• **TASK DESCRIPTION**: Where a line below holds the string "next", copy that line.
** GIVEN DATA follows **
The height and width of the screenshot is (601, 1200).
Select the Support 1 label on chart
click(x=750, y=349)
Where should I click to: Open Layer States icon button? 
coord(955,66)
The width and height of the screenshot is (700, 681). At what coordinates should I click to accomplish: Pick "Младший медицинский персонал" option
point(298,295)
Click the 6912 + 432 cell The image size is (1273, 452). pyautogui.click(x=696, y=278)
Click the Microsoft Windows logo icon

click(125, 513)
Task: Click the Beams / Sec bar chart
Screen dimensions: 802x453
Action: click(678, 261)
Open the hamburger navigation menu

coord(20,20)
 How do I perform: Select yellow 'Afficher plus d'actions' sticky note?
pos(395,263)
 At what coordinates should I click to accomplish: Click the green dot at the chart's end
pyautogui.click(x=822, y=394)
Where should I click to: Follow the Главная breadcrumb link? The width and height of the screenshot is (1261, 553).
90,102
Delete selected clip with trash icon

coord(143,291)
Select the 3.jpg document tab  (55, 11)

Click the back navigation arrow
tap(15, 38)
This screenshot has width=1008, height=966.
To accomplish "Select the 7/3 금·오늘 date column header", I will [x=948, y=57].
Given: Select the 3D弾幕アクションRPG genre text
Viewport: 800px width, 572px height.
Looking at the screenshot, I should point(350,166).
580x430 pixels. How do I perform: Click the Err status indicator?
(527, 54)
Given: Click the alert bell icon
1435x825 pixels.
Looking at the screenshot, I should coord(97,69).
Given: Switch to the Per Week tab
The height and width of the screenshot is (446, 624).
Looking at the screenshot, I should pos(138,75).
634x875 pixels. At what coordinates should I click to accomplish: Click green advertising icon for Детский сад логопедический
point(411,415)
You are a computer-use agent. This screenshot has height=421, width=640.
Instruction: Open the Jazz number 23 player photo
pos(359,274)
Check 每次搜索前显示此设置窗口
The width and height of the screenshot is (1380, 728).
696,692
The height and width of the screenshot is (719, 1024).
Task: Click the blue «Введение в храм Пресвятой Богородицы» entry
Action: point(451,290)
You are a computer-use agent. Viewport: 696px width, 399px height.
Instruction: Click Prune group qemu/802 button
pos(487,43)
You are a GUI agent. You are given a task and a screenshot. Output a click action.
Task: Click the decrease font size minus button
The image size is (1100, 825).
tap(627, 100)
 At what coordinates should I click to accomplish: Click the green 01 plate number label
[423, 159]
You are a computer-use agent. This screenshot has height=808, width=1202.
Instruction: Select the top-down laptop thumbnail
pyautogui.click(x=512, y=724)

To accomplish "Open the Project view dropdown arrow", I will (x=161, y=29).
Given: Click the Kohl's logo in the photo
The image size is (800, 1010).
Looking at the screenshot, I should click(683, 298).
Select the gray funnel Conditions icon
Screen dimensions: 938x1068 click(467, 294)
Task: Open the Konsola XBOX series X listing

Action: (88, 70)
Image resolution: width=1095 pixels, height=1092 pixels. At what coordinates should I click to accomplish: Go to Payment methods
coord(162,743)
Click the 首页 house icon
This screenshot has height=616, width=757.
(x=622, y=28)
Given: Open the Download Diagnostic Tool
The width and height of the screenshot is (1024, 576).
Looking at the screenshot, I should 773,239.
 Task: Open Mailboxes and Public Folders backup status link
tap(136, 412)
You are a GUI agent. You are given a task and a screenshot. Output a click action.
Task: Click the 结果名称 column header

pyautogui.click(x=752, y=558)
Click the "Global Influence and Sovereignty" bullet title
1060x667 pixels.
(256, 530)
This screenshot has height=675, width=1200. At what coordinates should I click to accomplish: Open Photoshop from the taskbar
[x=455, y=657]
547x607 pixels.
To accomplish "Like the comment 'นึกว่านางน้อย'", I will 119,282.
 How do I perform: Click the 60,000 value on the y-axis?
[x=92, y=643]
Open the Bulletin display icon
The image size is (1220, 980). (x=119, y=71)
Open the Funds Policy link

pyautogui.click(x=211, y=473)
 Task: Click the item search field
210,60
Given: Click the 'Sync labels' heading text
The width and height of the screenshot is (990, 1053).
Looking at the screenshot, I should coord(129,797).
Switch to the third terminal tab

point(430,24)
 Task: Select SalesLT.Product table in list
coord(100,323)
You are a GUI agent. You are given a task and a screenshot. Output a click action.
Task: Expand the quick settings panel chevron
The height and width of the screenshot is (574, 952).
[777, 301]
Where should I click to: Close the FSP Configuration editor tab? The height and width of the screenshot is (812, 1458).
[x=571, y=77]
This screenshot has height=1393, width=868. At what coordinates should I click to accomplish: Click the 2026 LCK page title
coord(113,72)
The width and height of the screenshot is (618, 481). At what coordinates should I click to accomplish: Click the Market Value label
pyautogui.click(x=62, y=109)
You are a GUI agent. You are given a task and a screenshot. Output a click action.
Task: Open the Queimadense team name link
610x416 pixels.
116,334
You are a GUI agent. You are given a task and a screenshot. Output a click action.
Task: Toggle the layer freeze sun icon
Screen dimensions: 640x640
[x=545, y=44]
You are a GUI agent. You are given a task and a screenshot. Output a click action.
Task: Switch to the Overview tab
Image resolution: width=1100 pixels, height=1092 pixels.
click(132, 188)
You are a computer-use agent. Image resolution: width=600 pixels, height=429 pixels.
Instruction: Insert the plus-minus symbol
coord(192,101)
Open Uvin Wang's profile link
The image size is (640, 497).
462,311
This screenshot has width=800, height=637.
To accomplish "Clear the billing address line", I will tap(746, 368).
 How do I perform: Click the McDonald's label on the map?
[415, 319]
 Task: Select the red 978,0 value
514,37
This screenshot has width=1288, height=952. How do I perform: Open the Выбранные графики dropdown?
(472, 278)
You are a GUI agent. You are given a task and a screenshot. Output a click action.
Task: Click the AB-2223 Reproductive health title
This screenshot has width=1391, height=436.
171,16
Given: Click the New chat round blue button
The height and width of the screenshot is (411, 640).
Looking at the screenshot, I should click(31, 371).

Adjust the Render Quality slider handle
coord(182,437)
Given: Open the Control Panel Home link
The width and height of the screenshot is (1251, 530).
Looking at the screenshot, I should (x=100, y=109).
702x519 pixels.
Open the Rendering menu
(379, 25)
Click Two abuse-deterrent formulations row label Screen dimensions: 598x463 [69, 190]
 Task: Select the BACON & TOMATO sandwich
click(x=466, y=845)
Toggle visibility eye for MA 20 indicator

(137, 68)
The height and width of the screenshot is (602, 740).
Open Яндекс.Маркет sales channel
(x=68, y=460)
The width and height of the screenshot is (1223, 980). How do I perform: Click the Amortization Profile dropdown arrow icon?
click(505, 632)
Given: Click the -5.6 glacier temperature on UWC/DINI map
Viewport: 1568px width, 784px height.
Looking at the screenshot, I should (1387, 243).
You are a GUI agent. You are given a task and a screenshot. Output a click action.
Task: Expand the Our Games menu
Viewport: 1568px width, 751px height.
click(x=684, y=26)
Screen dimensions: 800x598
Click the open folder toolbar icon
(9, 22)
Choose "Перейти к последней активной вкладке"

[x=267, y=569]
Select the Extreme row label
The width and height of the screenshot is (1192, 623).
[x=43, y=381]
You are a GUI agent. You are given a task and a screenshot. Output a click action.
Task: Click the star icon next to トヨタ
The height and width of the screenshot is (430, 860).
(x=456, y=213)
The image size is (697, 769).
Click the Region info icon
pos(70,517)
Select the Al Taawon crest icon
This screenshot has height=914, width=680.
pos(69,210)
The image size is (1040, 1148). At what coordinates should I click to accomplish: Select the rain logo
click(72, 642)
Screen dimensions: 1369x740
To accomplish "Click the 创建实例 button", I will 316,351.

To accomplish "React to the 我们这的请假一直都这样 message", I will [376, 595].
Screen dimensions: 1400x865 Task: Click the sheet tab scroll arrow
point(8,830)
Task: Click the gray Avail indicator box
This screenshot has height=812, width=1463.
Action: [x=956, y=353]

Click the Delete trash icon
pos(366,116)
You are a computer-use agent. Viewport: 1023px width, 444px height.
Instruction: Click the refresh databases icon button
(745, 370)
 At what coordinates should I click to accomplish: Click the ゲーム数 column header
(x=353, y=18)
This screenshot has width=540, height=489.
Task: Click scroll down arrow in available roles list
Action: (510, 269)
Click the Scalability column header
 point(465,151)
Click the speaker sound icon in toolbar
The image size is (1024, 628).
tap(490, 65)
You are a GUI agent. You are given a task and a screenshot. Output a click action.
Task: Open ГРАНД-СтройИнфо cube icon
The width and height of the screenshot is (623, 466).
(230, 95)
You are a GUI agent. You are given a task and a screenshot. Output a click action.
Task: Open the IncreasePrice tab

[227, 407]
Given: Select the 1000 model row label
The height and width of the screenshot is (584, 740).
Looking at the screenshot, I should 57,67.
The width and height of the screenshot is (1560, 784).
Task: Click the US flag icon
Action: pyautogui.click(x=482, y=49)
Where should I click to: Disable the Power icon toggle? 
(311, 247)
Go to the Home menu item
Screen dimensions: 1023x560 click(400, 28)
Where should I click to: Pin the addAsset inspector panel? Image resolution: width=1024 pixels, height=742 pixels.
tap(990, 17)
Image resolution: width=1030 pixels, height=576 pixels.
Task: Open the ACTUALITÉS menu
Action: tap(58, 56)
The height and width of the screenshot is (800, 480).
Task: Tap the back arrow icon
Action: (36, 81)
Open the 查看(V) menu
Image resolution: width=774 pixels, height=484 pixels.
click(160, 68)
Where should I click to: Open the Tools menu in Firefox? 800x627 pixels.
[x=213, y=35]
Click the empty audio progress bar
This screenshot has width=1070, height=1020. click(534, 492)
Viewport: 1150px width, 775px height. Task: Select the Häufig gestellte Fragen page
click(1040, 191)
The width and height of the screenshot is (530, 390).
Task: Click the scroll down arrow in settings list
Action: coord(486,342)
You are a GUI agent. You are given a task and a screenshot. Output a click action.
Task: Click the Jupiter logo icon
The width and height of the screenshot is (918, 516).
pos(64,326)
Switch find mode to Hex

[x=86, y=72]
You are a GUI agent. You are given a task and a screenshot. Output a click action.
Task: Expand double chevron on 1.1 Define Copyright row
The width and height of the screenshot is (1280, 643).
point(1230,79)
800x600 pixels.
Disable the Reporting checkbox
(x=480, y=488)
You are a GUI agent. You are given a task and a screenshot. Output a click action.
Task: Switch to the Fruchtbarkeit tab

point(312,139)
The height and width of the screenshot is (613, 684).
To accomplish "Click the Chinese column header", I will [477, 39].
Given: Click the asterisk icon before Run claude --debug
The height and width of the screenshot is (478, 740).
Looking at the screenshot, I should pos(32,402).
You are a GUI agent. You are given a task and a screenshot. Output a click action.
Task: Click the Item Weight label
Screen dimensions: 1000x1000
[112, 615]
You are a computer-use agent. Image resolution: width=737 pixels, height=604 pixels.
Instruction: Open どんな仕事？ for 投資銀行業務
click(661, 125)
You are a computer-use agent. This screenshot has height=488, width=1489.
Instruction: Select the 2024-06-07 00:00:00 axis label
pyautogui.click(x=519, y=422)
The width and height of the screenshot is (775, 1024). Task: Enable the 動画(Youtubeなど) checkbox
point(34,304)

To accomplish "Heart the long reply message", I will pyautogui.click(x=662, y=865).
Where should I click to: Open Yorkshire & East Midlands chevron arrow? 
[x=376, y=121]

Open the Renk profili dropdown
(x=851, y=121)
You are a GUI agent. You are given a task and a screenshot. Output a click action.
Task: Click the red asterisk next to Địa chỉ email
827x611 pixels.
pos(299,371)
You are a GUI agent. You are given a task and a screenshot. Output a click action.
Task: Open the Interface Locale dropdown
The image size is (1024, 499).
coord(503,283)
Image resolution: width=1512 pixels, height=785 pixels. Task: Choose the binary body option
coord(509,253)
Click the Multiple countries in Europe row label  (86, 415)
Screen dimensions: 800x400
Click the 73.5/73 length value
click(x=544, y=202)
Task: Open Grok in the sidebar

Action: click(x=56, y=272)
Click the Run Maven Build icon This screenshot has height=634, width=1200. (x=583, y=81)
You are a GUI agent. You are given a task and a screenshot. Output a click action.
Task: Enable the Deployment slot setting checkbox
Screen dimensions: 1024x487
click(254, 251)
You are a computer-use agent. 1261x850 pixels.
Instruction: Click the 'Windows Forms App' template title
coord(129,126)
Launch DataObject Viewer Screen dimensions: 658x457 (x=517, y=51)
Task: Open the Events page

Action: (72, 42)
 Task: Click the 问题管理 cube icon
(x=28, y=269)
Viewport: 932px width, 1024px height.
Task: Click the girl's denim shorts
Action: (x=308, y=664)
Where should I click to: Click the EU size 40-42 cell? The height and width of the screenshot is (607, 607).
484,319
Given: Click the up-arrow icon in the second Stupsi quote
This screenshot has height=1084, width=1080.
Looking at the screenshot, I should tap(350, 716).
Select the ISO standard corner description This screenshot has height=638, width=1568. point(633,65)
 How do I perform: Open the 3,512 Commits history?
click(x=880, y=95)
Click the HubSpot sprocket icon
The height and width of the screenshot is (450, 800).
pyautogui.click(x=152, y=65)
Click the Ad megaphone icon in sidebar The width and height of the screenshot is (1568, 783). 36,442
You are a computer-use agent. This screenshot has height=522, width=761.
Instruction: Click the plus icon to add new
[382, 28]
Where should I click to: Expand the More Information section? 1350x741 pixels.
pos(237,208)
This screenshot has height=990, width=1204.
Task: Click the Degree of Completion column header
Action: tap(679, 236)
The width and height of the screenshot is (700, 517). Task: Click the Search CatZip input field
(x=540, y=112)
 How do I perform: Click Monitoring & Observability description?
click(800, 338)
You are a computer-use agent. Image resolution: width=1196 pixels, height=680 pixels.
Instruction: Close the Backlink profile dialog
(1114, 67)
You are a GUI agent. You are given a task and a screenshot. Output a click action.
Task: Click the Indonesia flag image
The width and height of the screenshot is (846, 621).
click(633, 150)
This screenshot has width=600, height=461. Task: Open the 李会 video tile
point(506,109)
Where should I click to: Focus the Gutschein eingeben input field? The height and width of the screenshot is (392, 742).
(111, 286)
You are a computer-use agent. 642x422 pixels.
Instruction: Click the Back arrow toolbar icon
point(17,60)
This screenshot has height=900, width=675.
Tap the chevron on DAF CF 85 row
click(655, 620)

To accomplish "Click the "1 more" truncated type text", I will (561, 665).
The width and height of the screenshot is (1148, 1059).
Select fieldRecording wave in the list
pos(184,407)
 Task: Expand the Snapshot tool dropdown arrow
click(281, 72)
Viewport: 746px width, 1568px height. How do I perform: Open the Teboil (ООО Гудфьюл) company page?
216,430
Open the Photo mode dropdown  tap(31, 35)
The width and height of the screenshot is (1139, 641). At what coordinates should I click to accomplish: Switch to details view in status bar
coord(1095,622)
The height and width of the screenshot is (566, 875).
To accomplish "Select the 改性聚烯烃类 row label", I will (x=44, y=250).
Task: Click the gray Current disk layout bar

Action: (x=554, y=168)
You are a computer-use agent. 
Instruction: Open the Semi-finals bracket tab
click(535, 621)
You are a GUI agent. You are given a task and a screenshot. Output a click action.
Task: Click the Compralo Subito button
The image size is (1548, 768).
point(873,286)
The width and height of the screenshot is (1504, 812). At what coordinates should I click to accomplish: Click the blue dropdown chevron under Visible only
** End of GIVEN DATA **
• **WRITTEN ANSWER**:
Task: Click the star icon next to トヨタ
Task: Click the red asterisk next to Địa chỉ email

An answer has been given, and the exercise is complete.